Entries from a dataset

⁂

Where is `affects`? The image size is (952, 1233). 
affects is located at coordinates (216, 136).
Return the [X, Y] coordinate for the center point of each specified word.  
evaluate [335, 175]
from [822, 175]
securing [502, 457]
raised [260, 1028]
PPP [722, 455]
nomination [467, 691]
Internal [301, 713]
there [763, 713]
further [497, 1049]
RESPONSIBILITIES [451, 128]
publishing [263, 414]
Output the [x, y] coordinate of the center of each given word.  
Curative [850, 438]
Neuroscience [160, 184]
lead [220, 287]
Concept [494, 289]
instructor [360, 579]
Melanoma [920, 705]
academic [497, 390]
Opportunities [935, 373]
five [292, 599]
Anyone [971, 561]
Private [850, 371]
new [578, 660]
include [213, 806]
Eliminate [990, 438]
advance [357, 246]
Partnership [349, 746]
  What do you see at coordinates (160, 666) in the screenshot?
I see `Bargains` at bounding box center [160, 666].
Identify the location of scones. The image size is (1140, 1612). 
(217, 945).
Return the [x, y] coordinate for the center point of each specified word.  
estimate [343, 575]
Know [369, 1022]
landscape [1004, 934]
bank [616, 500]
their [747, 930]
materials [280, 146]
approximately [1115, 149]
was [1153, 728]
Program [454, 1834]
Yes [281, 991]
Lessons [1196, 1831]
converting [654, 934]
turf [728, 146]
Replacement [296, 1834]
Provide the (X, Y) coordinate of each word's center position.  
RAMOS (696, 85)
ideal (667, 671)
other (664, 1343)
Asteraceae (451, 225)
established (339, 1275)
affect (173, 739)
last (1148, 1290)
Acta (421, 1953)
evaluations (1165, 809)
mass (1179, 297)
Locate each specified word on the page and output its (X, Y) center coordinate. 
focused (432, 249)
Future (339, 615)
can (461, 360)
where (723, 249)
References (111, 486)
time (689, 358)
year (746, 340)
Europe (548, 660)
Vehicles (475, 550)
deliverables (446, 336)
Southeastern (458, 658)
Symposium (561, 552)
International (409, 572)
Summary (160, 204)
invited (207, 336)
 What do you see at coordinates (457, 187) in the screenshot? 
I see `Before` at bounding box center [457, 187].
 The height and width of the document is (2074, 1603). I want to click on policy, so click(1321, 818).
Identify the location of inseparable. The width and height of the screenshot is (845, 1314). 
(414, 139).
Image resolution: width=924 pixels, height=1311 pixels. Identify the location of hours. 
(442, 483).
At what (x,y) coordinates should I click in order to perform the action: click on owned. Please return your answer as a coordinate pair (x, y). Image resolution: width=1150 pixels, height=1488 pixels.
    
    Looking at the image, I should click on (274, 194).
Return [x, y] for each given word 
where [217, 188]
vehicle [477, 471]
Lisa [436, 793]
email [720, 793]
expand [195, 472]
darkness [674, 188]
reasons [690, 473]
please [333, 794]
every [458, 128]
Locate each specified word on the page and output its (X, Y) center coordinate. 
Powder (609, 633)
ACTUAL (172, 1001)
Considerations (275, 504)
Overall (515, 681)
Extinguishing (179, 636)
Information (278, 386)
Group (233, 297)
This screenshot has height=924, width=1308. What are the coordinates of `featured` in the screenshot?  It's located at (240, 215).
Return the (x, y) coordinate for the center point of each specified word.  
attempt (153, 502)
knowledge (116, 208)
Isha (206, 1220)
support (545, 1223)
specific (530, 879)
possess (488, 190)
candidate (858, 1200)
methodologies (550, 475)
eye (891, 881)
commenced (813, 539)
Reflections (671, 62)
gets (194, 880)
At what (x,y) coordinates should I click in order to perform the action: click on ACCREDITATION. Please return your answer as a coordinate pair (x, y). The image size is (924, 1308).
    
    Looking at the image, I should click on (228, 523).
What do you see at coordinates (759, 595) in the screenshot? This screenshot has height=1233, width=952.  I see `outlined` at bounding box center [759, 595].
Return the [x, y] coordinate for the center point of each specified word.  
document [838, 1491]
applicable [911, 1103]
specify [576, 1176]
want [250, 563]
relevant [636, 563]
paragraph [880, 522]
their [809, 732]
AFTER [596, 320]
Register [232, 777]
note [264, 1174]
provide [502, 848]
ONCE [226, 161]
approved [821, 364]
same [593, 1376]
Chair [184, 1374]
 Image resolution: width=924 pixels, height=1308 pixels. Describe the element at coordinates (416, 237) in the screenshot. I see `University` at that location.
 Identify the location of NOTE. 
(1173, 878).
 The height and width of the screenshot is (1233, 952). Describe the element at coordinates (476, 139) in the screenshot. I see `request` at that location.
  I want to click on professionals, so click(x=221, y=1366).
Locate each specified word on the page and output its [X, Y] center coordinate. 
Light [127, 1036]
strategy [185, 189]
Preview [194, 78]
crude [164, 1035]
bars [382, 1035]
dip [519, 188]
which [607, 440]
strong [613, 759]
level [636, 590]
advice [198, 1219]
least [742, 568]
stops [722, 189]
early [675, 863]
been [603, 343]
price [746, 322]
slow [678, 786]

⁂

> _Task details_
Present every line of the data above as a Markdown table with two columns, "Row" for the line's number and "Line" for its text, and leave out any blank lines.

> _Written answer_
| Row | Line |
|---|---|
| 1 | Where is `affects`? The image size is (952, 1233).  |
| 2 | affects is located at coordinates (216, 136). |
| 3 | Return the [X, Y] coordinate for the center point of each specified word.   |
| 4 | evaluate [335, 175] |
| 5 | from [822, 175] |
| 6 | securing [502, 457] |
| 7 | raised [260, 1028] |
| 8 | PPP [722, 455] |
| 9 | nomination [467, 691] |
| 10 | Internal [301, 713] |
| 11 | there [763, 713] |
| 12 | further [497, 1049] |
| 13 | RESPONSIBILITIES [451, 128] |
| 14 | publishing [263, 414] |
| 15 | Output the [x, y] coordinate of the center of each given word.   |
| 16 | Curative [850, 438] |
| 17 | Neuroscience [160, 184] |
| 18 | lead [220, 287] |
| 19 | Concept [494, 289] |
| 20 | instructor [360, 579] |
| 21 | Melanoma [920, 705] |
| 22 | academic [497, 390] |
| 23 | Opportunities [935, 373] |
| 24 | five [292, 599] |
| 25 | Anyone [971, 561] |
| 26 | Private [850, 371] |
| 27 | new [578, 660] |
| 28 | include [213, 806] |
| 29 | Eliminate [990, 438] |
| 30 | advance [357, 246] |
| 31 | Partnership [349, 746] |
| 32 |   What do you see at coordinates (160, 666) in the screenshot? |
| 33 | I see `Bargains` at bounding box center [160, 666]. |
| 34 | Identify the location of scones. The image size is (1140, 1612).  |
| 35 | (217, 945). |
| 36 | Return the [x, y] coordinate for the center point of each specified word.   |
| 37 | estimate [343, 575] |
| 38 | Know [369, 1022] |
| 39 | landscape [1004, 934] |
| 40 | bank [616, 500] |
| 41 | their [747, 930] |
| 42 | materials [280, 146] |
| 43 | approximately [1115, 149] |
| 44 | was [1153, 728] |
| 45 | Program [454, 1834] |
| 46 | Yes [281, 991] |
| 47 | Lessons [1196, 1831] |
| 48 | converting [654, 934] |
| 49 | turf [728, 146] |
| 50 | Replacement [296, 1834] |
| 51 | Provide the (X, Y) coordinate of each word's center position.   |
| 52 | RAMOS (696, 85) |
| 53 | ideal (667, 671) |
| 54 | other (664, 1343) |
| 55 | Asteraceae (451, 225) |
| 56 | established (339, 1275) |
| 57 | affect (173, 739) |
| 58 | last (1148, 1290) |
| 59 | Acta (421, 1953) |
| 60 | evaluations (1165, 809) |
| 61 | mass (1179, 297) |
| 62 | Locate each specified word on the page and output its (X, Y) center coordinate.  |
| 63 | focused (432, 249) |
| 64 | Future (339, 615) |
| 65 | can (461, 360) |
| 66 | where (723, 249) |
| 67 | References (111, 486) |
| 68 | time (689, 358) |
| 69 | year (746, 340) |
| 70 | Europe (548, 660) |
| 71 | Vehicles (475, 550) |
| 72 | deliverables (446, 336) |
| 73 | Southeastern (458, 658) |
| 74 | Symposium (561, 552) |
| 75 | International (409, 572) |
| 76 | Summary (160, 204) |
| 77 | invited (207, 336) |
| 78 |  What do you see at coordinates (457, 187) in the screenshot?  |
| 79 | I see `Before` at bounding box center [457, 187]. |
| 80 |  The height and width of the document is (2074, 1603). I want to click on policy, so click(1321, 818). |
| 81 | Identify the location of inseparable. The width and height of the screenshot is (845, 1314).  |
| 82 | (414, 139). |
| 83 | Image resolution: width=924 pixels, height=1311 pixels. Identify the location of hours.  |
| 84 | (442, 483). |
| 85 | At what (x,y) coordinates should I click in order to perform the action: click on owned. Please return your answer as a coordinate pair (x, y). Image resolution: width=1150 pixels, height=1488 pixels. |
| 86 |     Looking at the image, I should click on (274, 194). |
| 87 | Return [x, y] for each given word  |
| 88 | where [217, 188] |
| 89 | vehicle [477, 471] |
| 90 | Lisa [436, 793] |
| 91 | email [720, 793] |
| 92 | expand [195, 472] |
| 93 | darkness [674, 188] |
| 94 | reasons [690, 473] |
| 95 | please [333, 794] |
| 96 | every [458, 128] |
| 97 | Locate each specified word on the page and output its (X, Y) center coordinate.  |
| 98 | Powder (609, 633) |
| 99 | ACTUAL (172, 1001) |
| 100 | Considerations (275, 504) |
| 101 | Overall (515, 681) |
| 102 | Extinguishing (179, 636) |
| 103 | Information (278, 386) |
| 104 | Group (233, 297) |
| 105 | This screenshot has height=924, width=1308. What are the coordinates of `featured` in the screenshot?  It's located at (240, 215). |
| 106 | Return the (x, y) coordinate for the center point of each specified word.   |
| 107 | attempt (153, 502) |
| 108 | knowledge (116, 208) |
| 109 | Isha (206, 1220) |
| 110 | support (545, 1223) |
| 111 | specific (530, 879) |
| 112 | possess (488, 190) |
| 113 | candidate (858, 1200) |
| 114 | methodologies (550, 475) |
| 115 | eye (891, 881) |
| 116 | commenced (813, 539) |
| 117 | Reflections (671, 62) |
| 118 | gets (194, 880) |
| 119 | At what (x,y) coordinates should I click in order to perform the action: click on ACCREDITATION. Please return your answer as a coordinate pair (x, y). The image size is (924, 1308). |
| 120 |     Looking at the image, I should click on (228, 523). |
| 121 | What do you see at coordinates (759, 595) in the screenshot? This screenshot has height=1233, width=952.  I see `outlined` at bounding box center [759, 595]. |
| 122 | Return the [x, y] coordinate for the center point of each specified word.   |
| 123 | document [838, 1491] |
| 124 | applicable [911, 1103] |
| 125 | specify [576, 1176] |
| 126 | want [250, 563] |
| 127 | relevant [636, 563] |
| 128 | paragraph [880, 522] |
| 129 | their [809, 732] |
| 130 | AFTER [596, 320] |
| 131 | Register [232, 777] |
| 132 | note [264, 1174] |
| 133 | provide [502, 848] |
| 134 | ONCE [226, 161] |
| 135 | approved [821, 364] |
| 136 | same [593, 1376] |
| 137 | Chair [184, 1374] |
| 138 |  Image resolution: width=924 pixels, height=1308 pixels. Describe the element at coordinates (416, 237) in the screenshot. I see `University` at that location. |
| 139 |  Identify the location of NOTE.  |
| 140 | (1173, 878). |
| 141 |  The height and width of the screenshot is (1233, 952). Describe the element at coordinates (476, 139) in the screenshot. I see `request` at that location. |
| 142 |   I want to click on professionals, so click(x=221, y=1366). |
| 143 | Locate each specified word on the page and output its [X, Y] center coordinate.  |
| 144 | Light [127, 1036] |
| 145 | strategy [185, 189] |
| 146 | Preview [194, 78] |
| 147 | crude [164, 1035] |
| 148 | bars [382, 1035] |
| 149 | dip [519, 188] |
| 150 | which [607, 440] |
| 151 | strong [613, 759] |
| 152 | level [636, 590] |
| 153 | advice [198, 1219] |
| 154 | least [742, 568] |
| 155 | stops [722, 189] |
| 156 | early [675, 863] |
| 157 | been [603, 343] |
| 158 | price [746, 322] |
| 159 | slow [678, 786] |